PROBLEM TO SOLVE: Reproduce, exactly, the lines of the material below from the line containing "Image resolution: width=1184, height=2576." through the line containing "[Instagram] (609, 2522)", with both end lines included and nothing else.

AVAILABLE RECORDS:
╭──
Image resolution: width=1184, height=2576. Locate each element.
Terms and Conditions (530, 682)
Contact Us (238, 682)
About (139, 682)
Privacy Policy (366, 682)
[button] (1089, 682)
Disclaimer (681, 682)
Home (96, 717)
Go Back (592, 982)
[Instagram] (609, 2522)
╰──
╭──
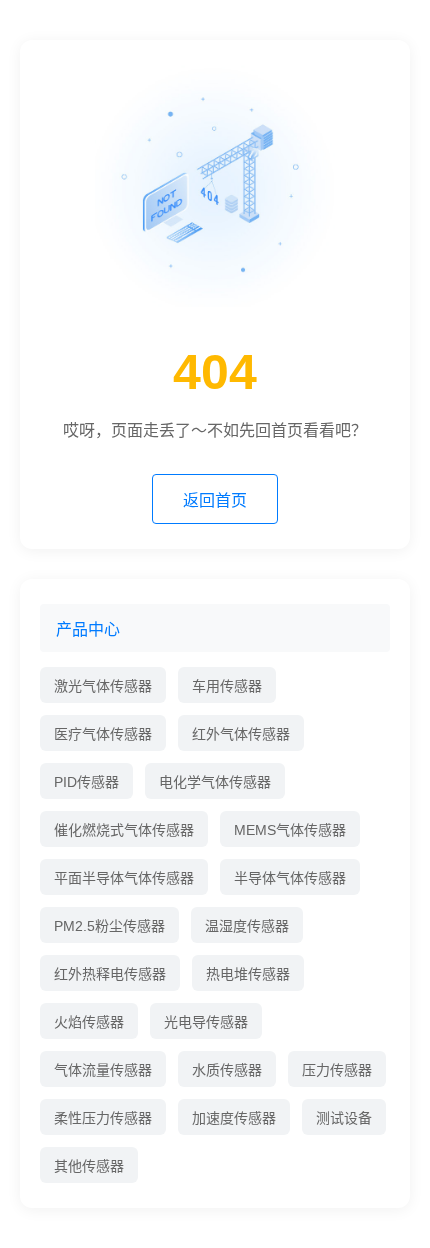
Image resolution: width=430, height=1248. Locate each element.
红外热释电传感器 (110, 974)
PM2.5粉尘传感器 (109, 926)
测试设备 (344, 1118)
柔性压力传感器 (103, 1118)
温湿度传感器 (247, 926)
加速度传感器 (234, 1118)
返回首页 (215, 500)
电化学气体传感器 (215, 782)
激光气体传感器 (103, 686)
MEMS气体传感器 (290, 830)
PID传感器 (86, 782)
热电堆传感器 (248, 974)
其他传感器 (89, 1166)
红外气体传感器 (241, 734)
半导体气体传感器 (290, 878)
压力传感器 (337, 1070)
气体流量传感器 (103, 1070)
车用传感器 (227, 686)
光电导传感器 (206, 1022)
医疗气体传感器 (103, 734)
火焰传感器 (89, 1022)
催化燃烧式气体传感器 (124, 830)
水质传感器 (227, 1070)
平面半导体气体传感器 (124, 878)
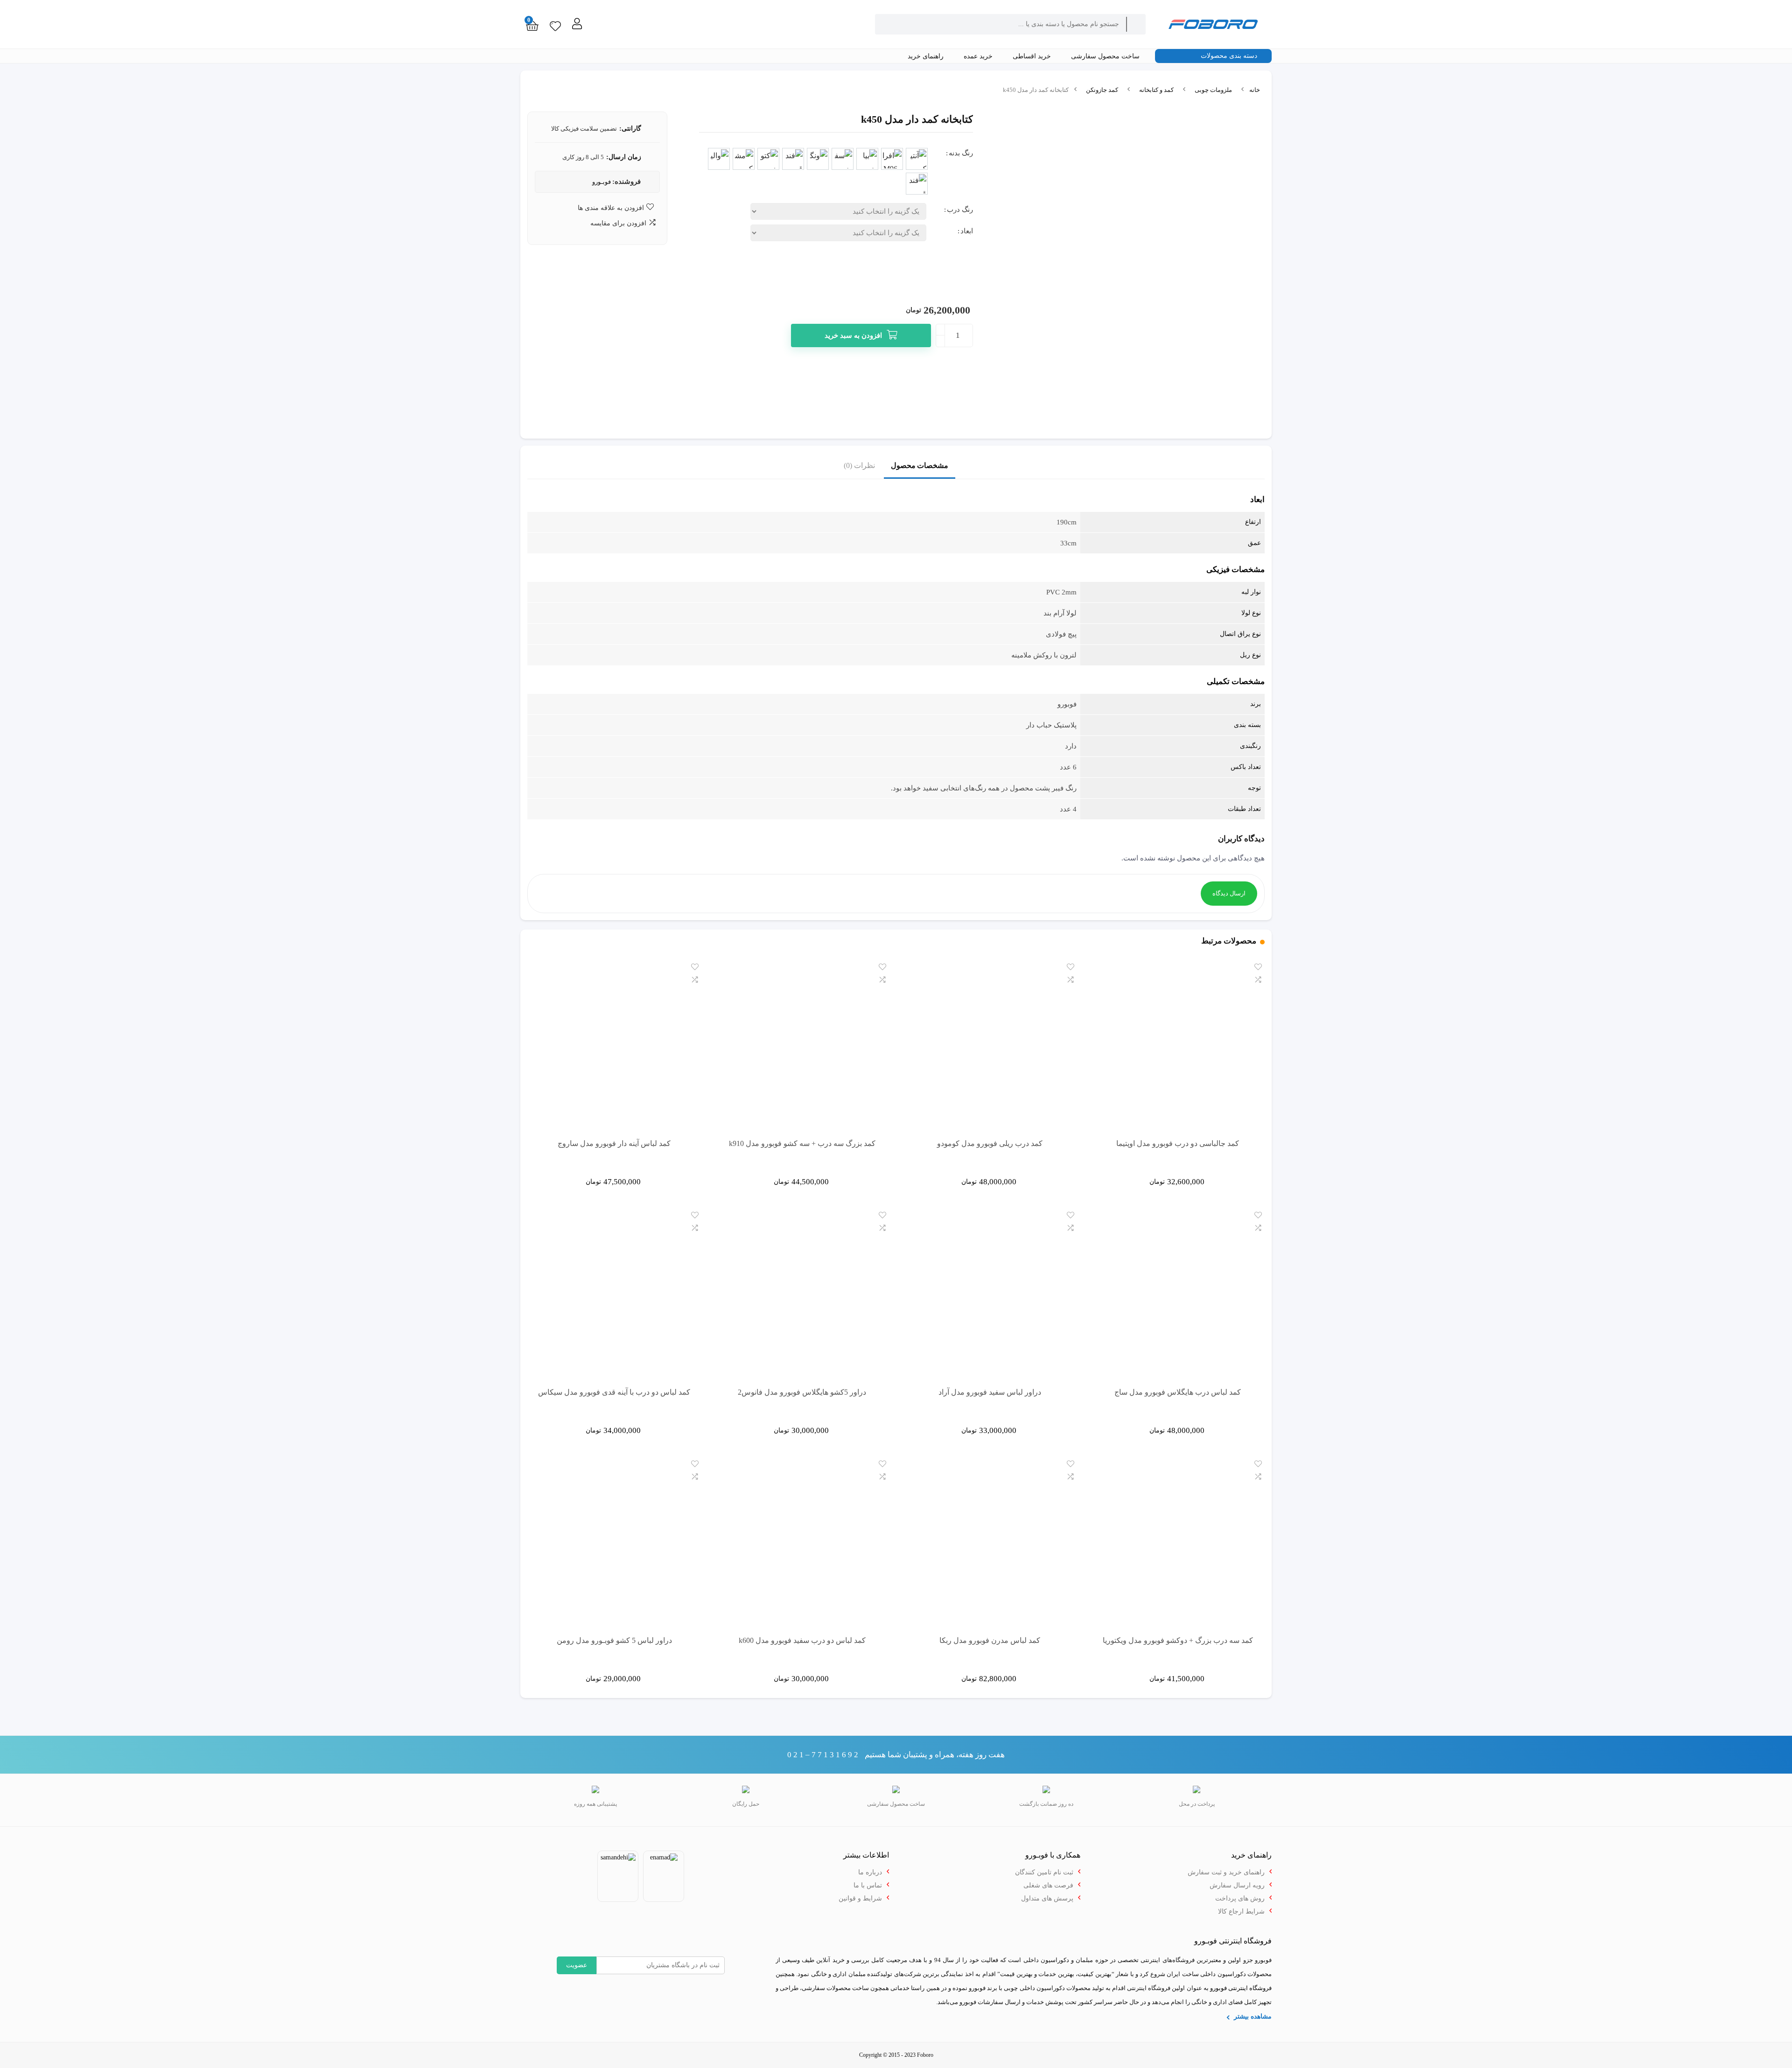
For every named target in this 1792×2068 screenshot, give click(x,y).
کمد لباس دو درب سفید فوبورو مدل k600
╰──
╭──
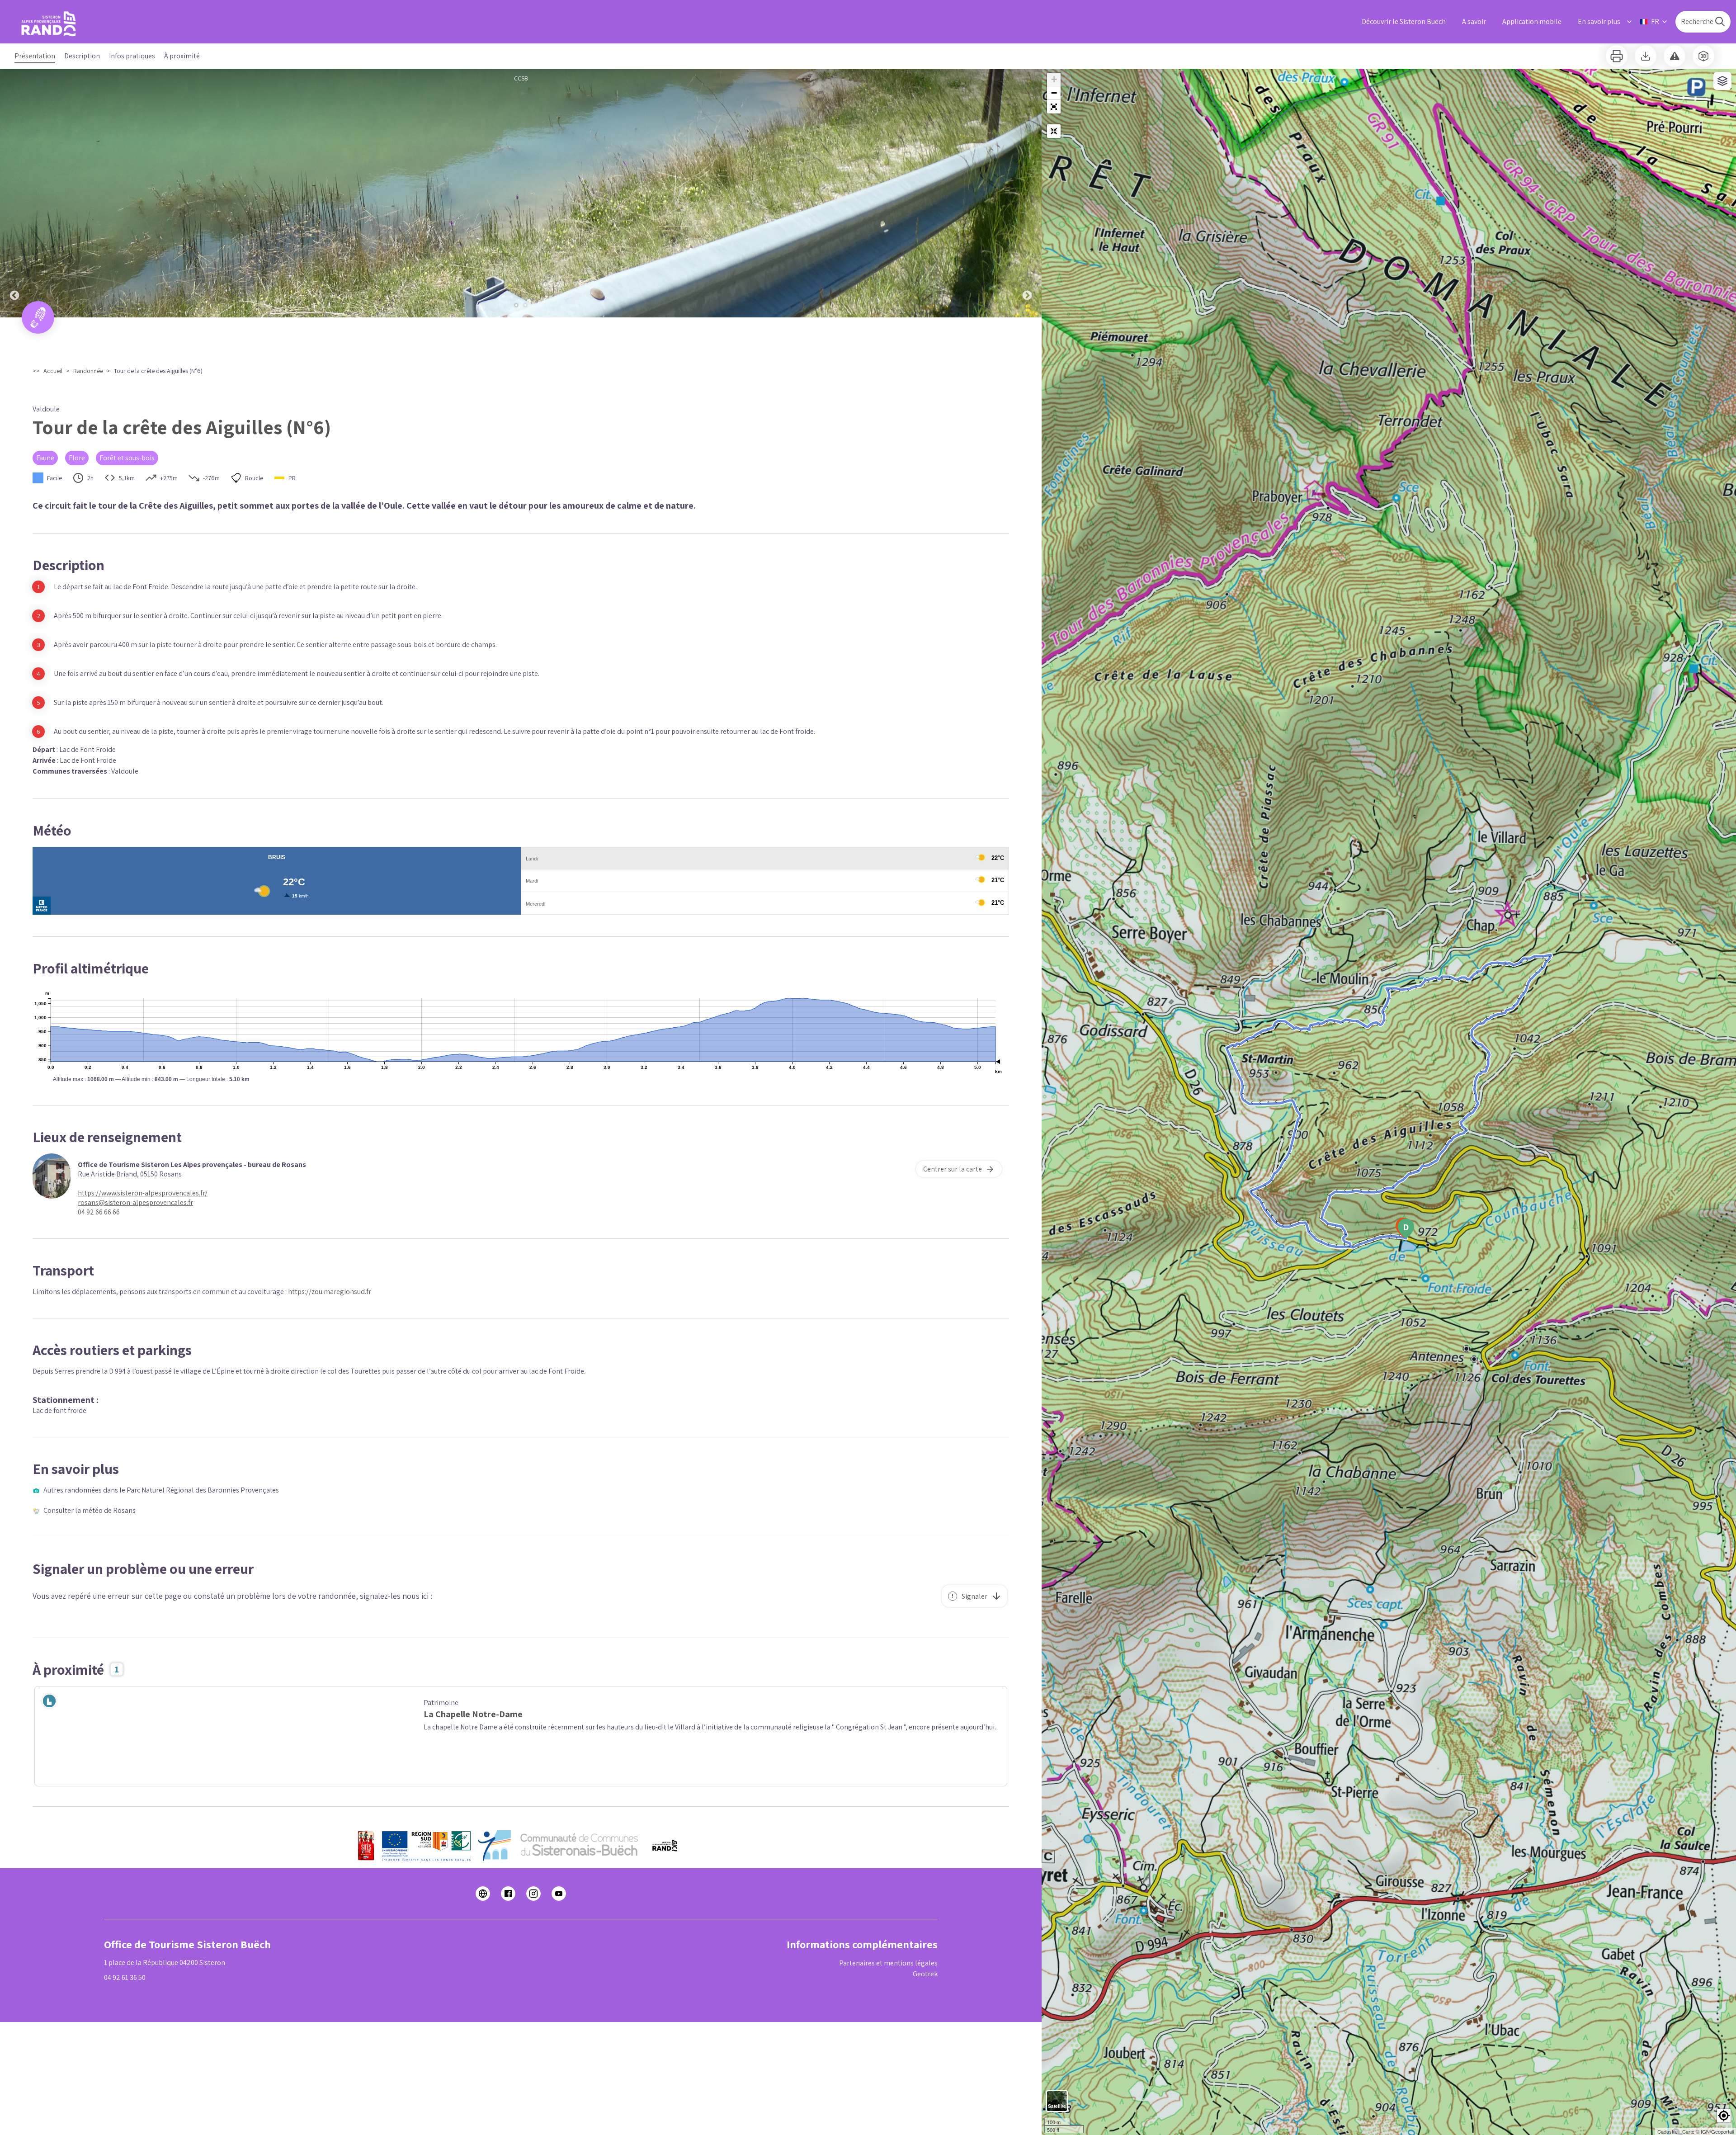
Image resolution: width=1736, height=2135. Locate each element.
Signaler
╰──
REPLY:
Image resolution: width=1184, height=2576. Locate each element.
Terms and Conditions (530, 682)
Contact Us (238, 682)
About (139, 682)
Privacy Policy (366, 682)
[button] (1089, 682)
Disclaimer (681, 682)
Home (96, 717)
Go Back (592, 982)
[Instagram] (609, 2522)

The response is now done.